One of the odder things about dealing with people in the political realm is the recurrent reliance upon simple definitions — speaking as if an Official Meaning could trump reality.
For instance: we call a government policy “a minimum wage.” People therefore seem to think that what the government does in enforcing such a policy is establishing wage rates. I mean, “that is just what we are doing, right?” Wrong. A minimum wage law is a law prohibiting hiring people below a specified rate. It is functionally a prohibition on hiring at a specified set of rates. It does not and cannot guarantee any person a wage, for it does not set any wage — wages being, after all, the terms of a particular kind of trade contract. Wages are set by businesses and workers in the market. The government has merely made some contracts at certain rates illegal.*
Calling a legislated wage-rate floor a “minimum wage” is like calling the prohibition of heroin a “minimum opiate” — with only some opiates allowed (Darvon, Dillotid). Under minimum wage laws, only some wage contracts are allowed. On the transactional level, both policies are policies of prohibition, not guarantee.
And yet people blithely go along speaking of minimum wage laws as if they established employment at the levels specified.
Like magic.
Say the word, and it happens.
This struck me when I was reading the Earthsea trilogy by Ursula K. Le Guin, when I was a youth. The magic rules in these fantasies are all about knowing how to find and speak the True Names of the thing or person to be manipulated. Now, these are terrific books. Le Guin’s account of word magic basically amounts to the reification of the human reliance upon words. But one must not believe that this is actually how the world works. The books are good because this is how the human mind works — especially in dreams.
In the actual world, outside our mindscapes, there are no True Names. Words here in the everyday world serve as conveniences of communication. They are semiotic tools. Signs. And though they come in three varieties (icons, indices, and symbols), and evidence no small degree of complexity in the dimensions of their utility and meaning, we can hone these signs to focus in on separate essences — logical atoms — each distinct.
And this is where the power of definitions come in, when we so hone our focus as to become clear as to what we are talking about, and what we are talking about pertains to the world around us and our operations within it. When we define something as x, and point to an X, our definition of x does not change the pointed-to X in our mere act of definition. The thing pointed to, X, may contain essence x as well as essences y and z. So all our blithe confidence in our definitions may not reach far beyond those definitions.
To pretend they do is magical thinking.
Yet that is what dominates politics.
I have found this over-imputation problem in rights theory, in discussions of religion and politics, and in . . . nearly everything said by a leftist today.

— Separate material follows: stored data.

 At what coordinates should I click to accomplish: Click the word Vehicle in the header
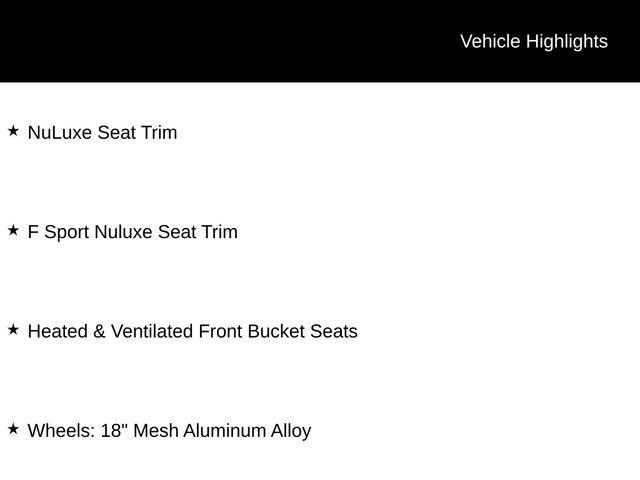(490, 42)
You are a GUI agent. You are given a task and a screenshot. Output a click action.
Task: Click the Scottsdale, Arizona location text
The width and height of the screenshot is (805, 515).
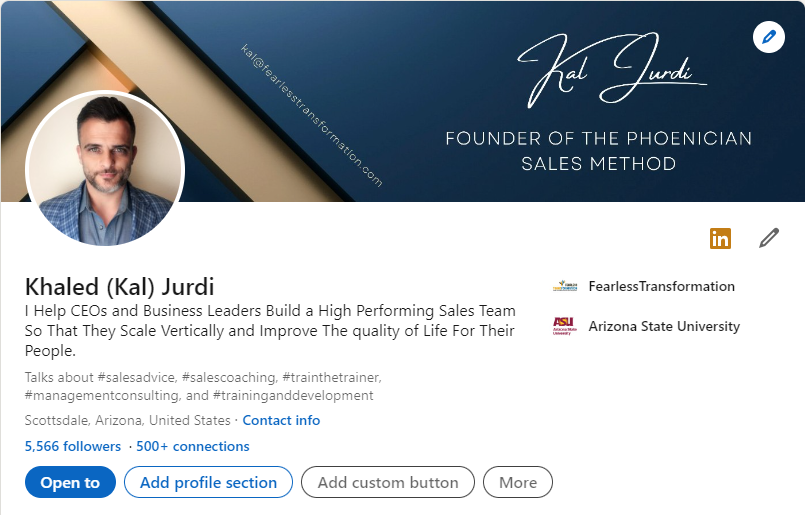pyautogui.click(x=126, y=420)
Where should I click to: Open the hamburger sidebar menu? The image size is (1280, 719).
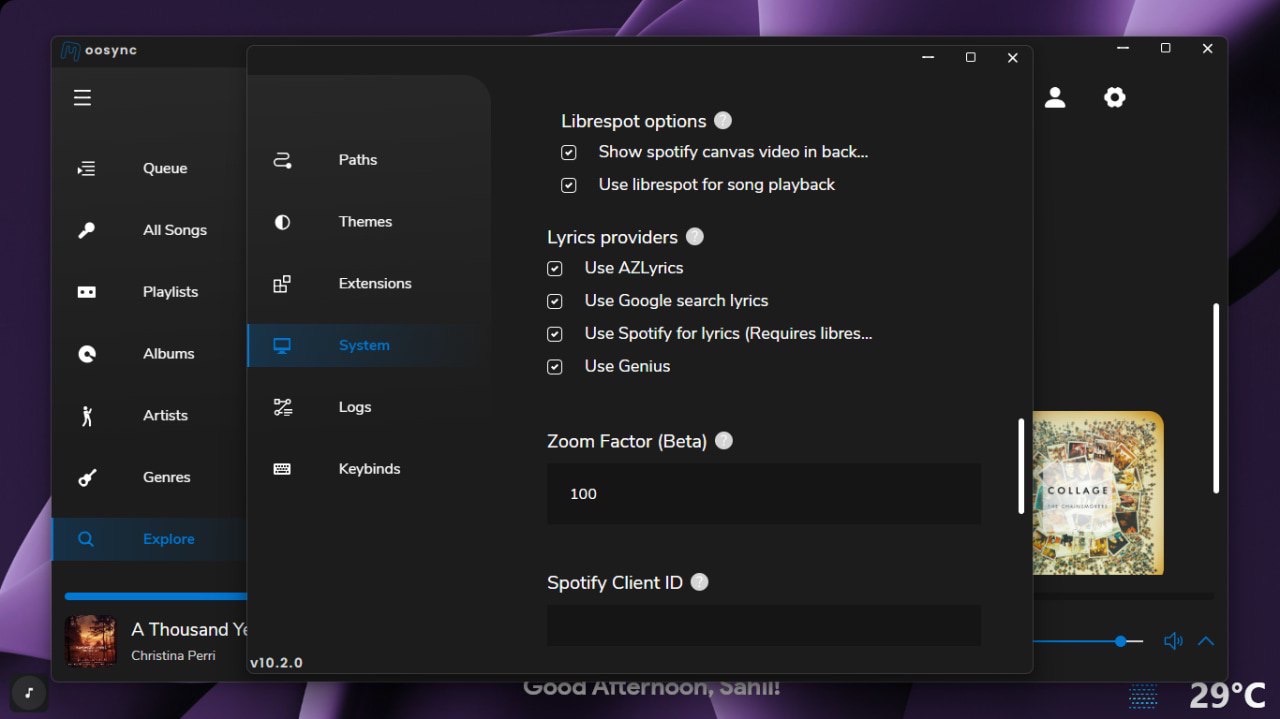[82, 97]
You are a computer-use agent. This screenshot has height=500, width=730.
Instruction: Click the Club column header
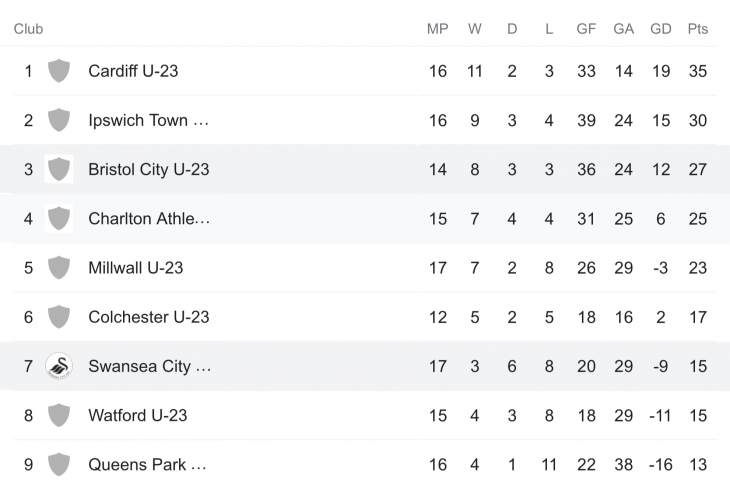click(x=28, y=29)
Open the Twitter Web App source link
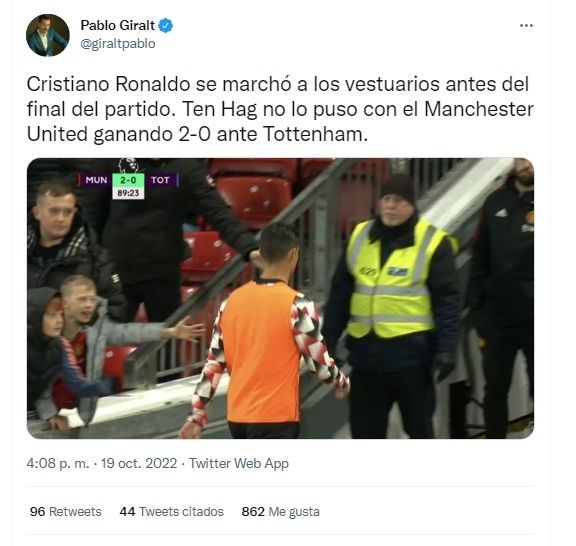Screen dimensions: 576x546 click(x=239, y=463)
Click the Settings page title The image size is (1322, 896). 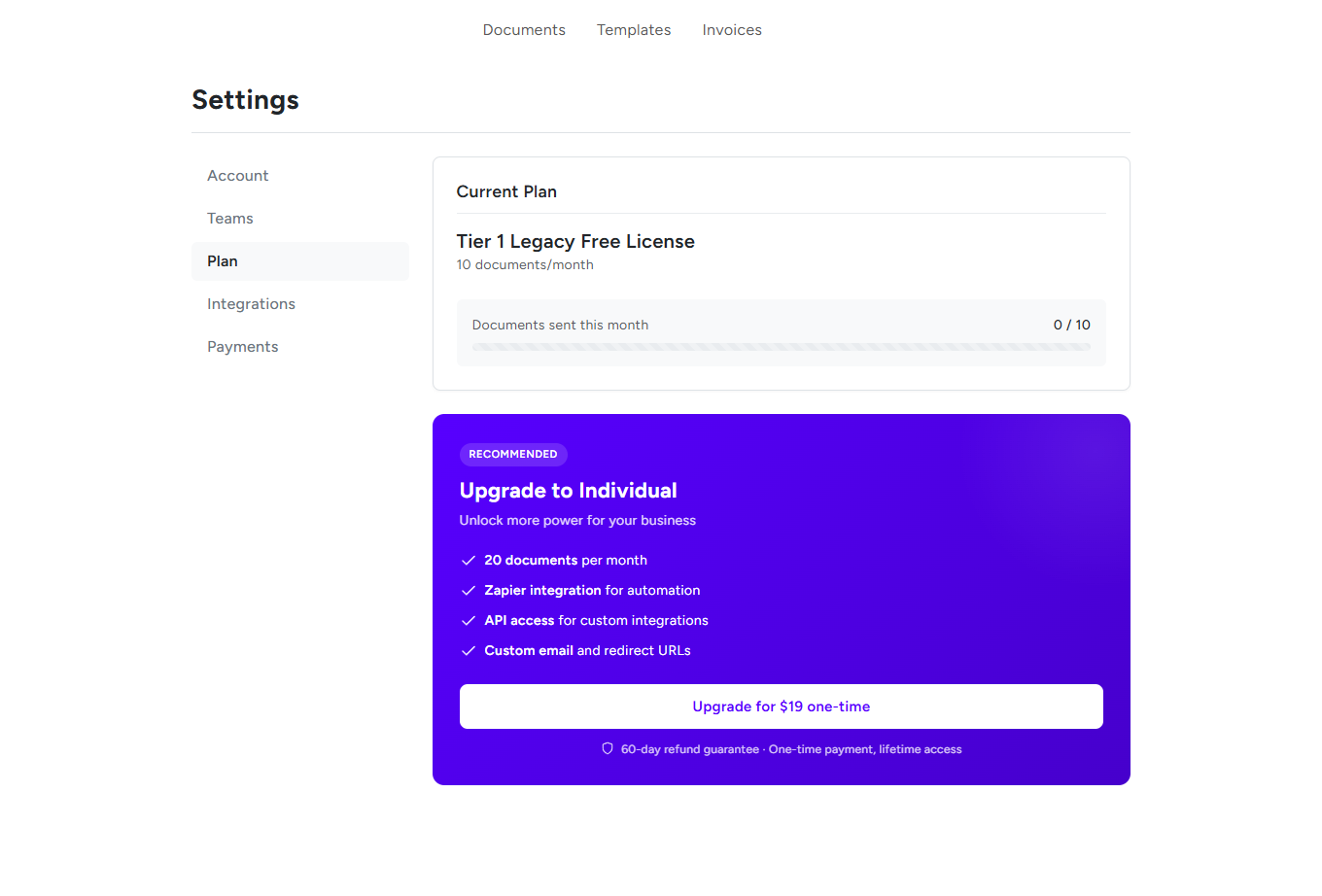[245, 99]

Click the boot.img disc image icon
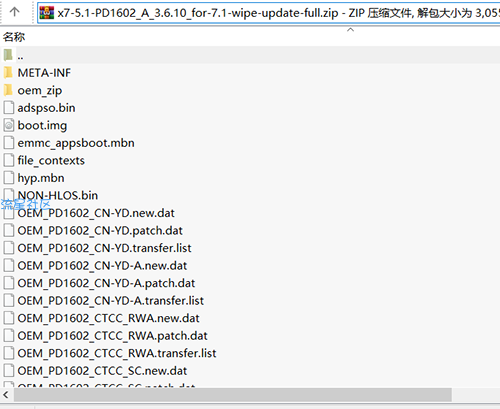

Let us say I am arguing with a feminist about the nature of sex and gender and human rights, and I make the case that feminism has advanced some grave errors and moral atrocities. And the feminist responds, “but feminism is merely equality of the sexes — it’s in the dictionary, stupid!” My jaw drops. The dictionary definition does not track what feminists actually say. Though I advocate equal rights for all, regardless of sex, I find that much of what self-designated feminists do is seek superior status for women and girls over men and boys. Special privileges. More rights. And feminism, today, contains a whole lot more bizarre content than is represented by the seemingly inarguable cause of “sexual equality.”
Another example relates to antifa. I often complain, to my friends, about the violence of these leftist bullies in black. And yet mainstream center-left mavens assert that we should not worry at all about these thugs. Why? “Because they are literally ‘anti-fascists’!” Well, yes, fascism is a bad thing. Sure. But fascists can, in reality, masquerade as anti-fascists. And fascists are not the only authoritarian bullies to worry about. But leftists merely point to the definition as if they have proved something. It is as if they think they can utter a few words of a definition and, magically, change reality with their utterances.
This seems like the simplest and least sophisticated form of logic-chopping. It does not even quite rise to the level of logomachy. But when done confidently, with brio, it can bowl over opponents, partly out of the sheer audacity of it all. Which is why one sees the method everywhere, especially in the realms of religion in politics. It is the sophistication of simpletons.
And it is now a major problem of our time.
twv
* An exception, in a sense, is when governments raise their own employees’ — government functionaries’ — wage rates. But you should see the difference here.